How to be data-driven when you aren’t Netflix (or even if you are) — part 2: AB Testing

Published in

Lumen Engineering Blog

9 min readJun 25, 2018

In the previous article of this series, we covered the first steps of our journey towards becoming more data driven. We’ve explained why time series are simply not enough because of the noise introduced by environmental factors. In this article we’ll explain how we got over this by setting up an AB test workflow.

AB tests don’t remove noise from your dataset, but they do ensure that both populations, A and B, are subject to the same environmental variations, by testing two different configurations over the same time period. When your viewers are randomly allocated to each population, and with enough payloads in each dataset, the noise will average out; you can be reasonably sure that if you’re seeing a major difference in your metrics between the two populations, it’s due to the change you’re measuring, rather than an environmental change. Basically, it provides a reference point while allowing you to filter signals from noise, and therefore take better informed decisions.

Let’s go over a simple example to illustrate how AB testing eliminates background noise. Our customers’ video rebuffering rate tends to decrease as the number of concurrent users rises; as more users connect to a stream, the more local sources become available to the viewer, bringing the content closer to the individual user’s device. Let’s say we want to test a configuration change that is supposed to even further decrease rebuffering rates. If we try the new configuration on all users, it would be hard to pinpoint the new configuration’s exact effect on rebuffering, especially in cases where the number of concurrent users is volatile. And that’s without talking about other environmental factors that could affect rebuffering, such as geographical location and internet connection speed. Dividing the test pool into two groups randomly — group A with the old configuration, and group B with the new one — and comparing rebuffering results from the same time period means that we can safely assume that the difference in rebuffering rate that we witness is due to our configuration change. With enough data this would allow us to filter out the environmental noise, as any condition that might affect rebuffering would be equally present in both populations.

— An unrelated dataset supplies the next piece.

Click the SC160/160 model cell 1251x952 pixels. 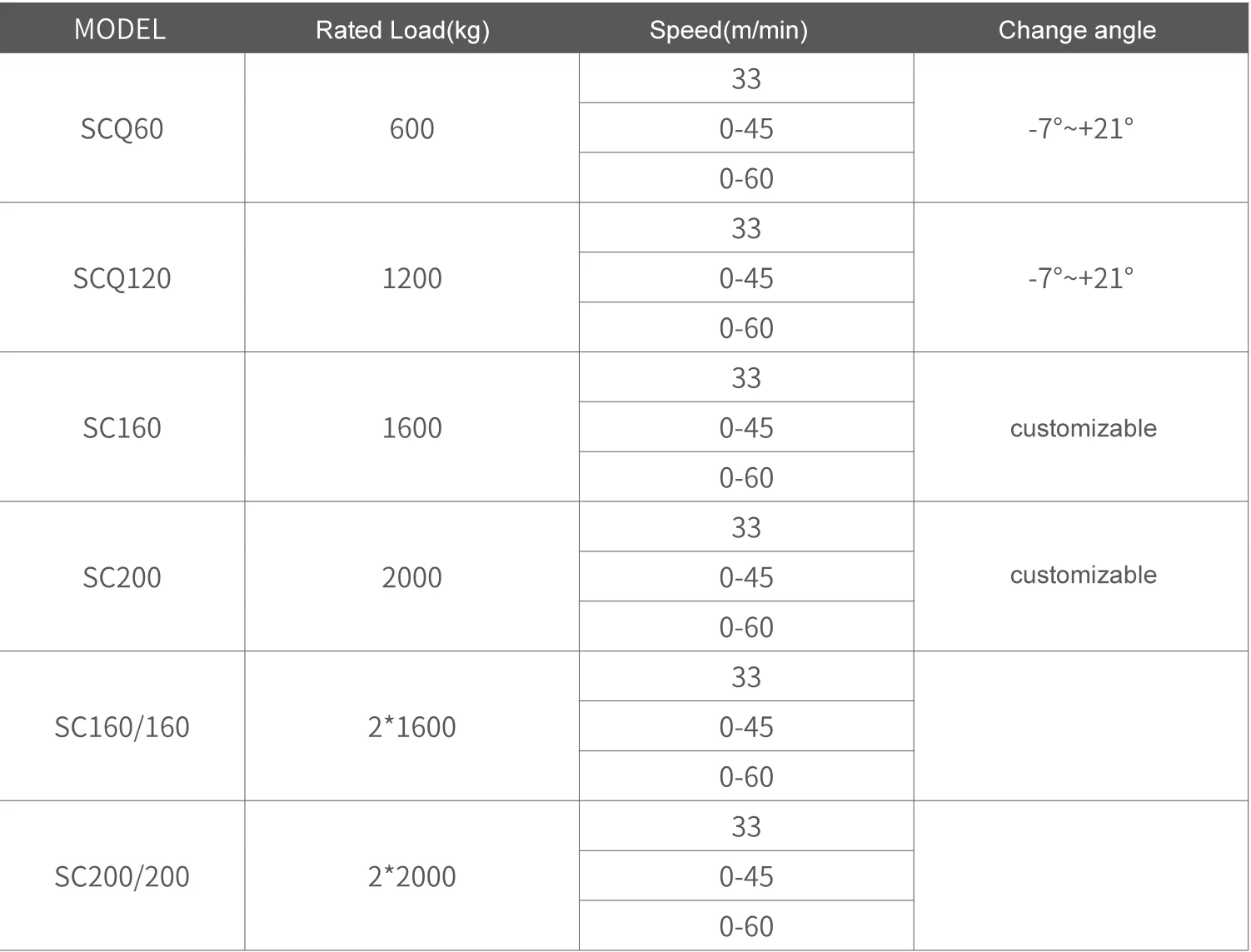122,727
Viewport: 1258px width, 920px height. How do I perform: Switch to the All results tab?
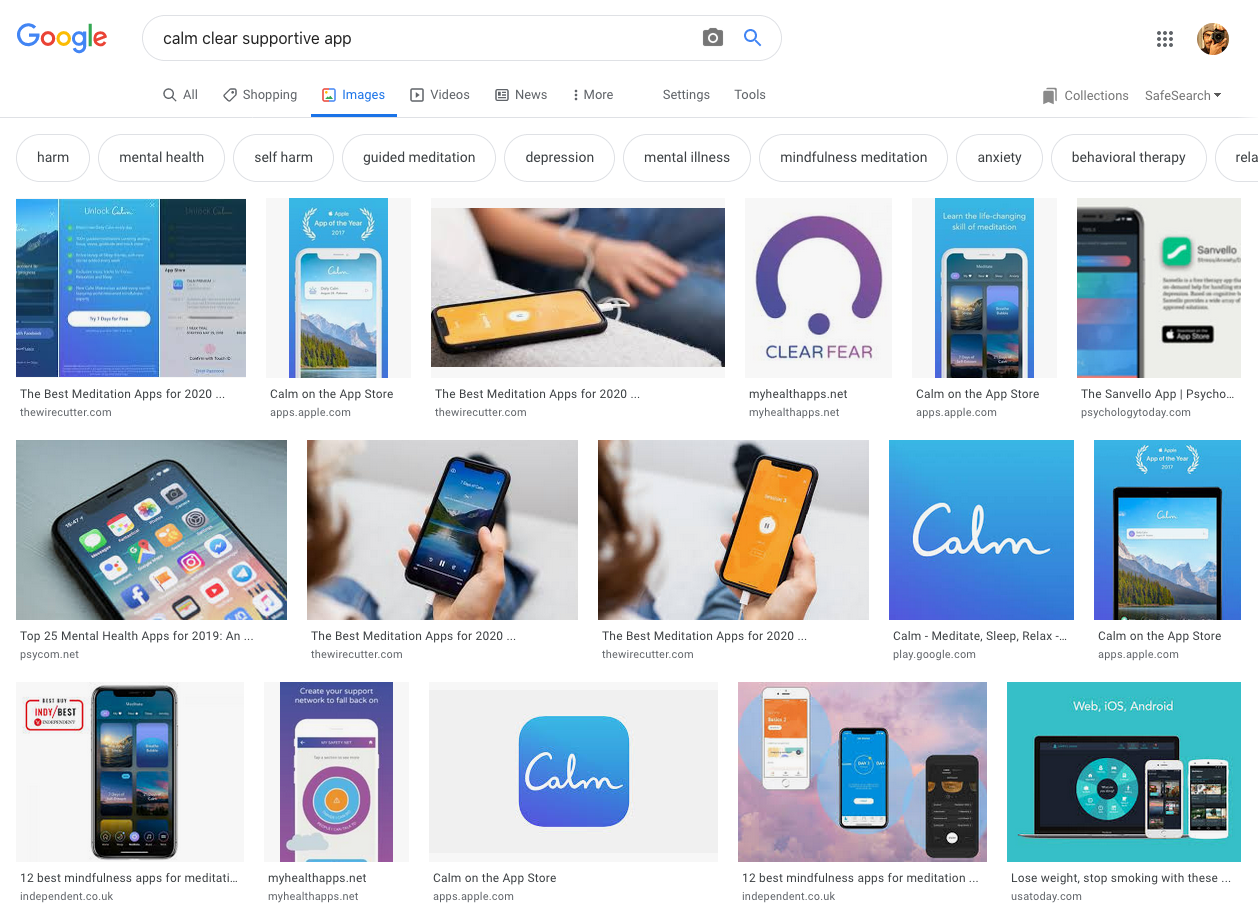[x=181, y=95]
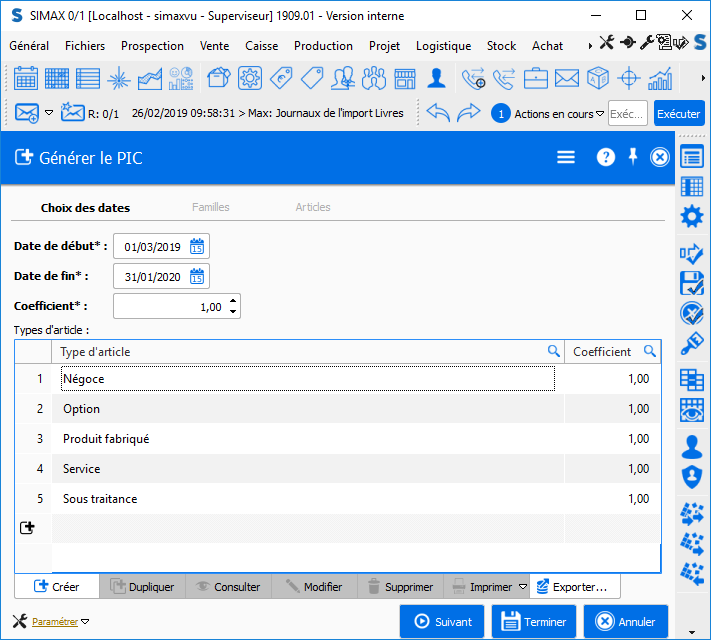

Putting it all together: getting rid of noise

When we started leveraging AB testing, we stopped looking at time series altogether to determine which population was behaving better. Although time series for both populations are subject to the same environmental noise during the time of the AB test — unless the change you’re testing has a tremendous impact — the time series will keep intersect, making it rather hard to determine if one of the population is “on top”. Let’s take a look at a time series showing the percentage of P2P offload during an AB test. Each point in the time series represents the average value over a 5-minute interval:

To overcome this representation issue, we started comparing a single aggregate value for each population:

We thereby remove the time variable from the equation. When running an AB test for long enough, the aggregate value will start converging to a more stable value and successfully average out the environmental noise.

Let’s take the same data set, but this time let’s plot the cumulative average value of the entire data set over time:

This clearly shows that when we don’t have enough data points at the beginning of an AB test, the result is still very noisy. That’s pretty normal since we split the two populations randomly; an impactful environmental factor might still be over-represented in one of the two populations at this point. But as we let our AB test run and gather more and more data points for both populations, the environmental factors become more uniformly represented within each population, eventually converging into stable, legible, noise-free results.

So now that we’ve established that it’s important to gather enough data points during an AB test, you might ask yourself how much data is enough? Well, that’s the tricky point. It really depends on how noisy your data is: how much the metric you’re looking at is affected by different environmental factors, and to what extent these factors are variable in the test population.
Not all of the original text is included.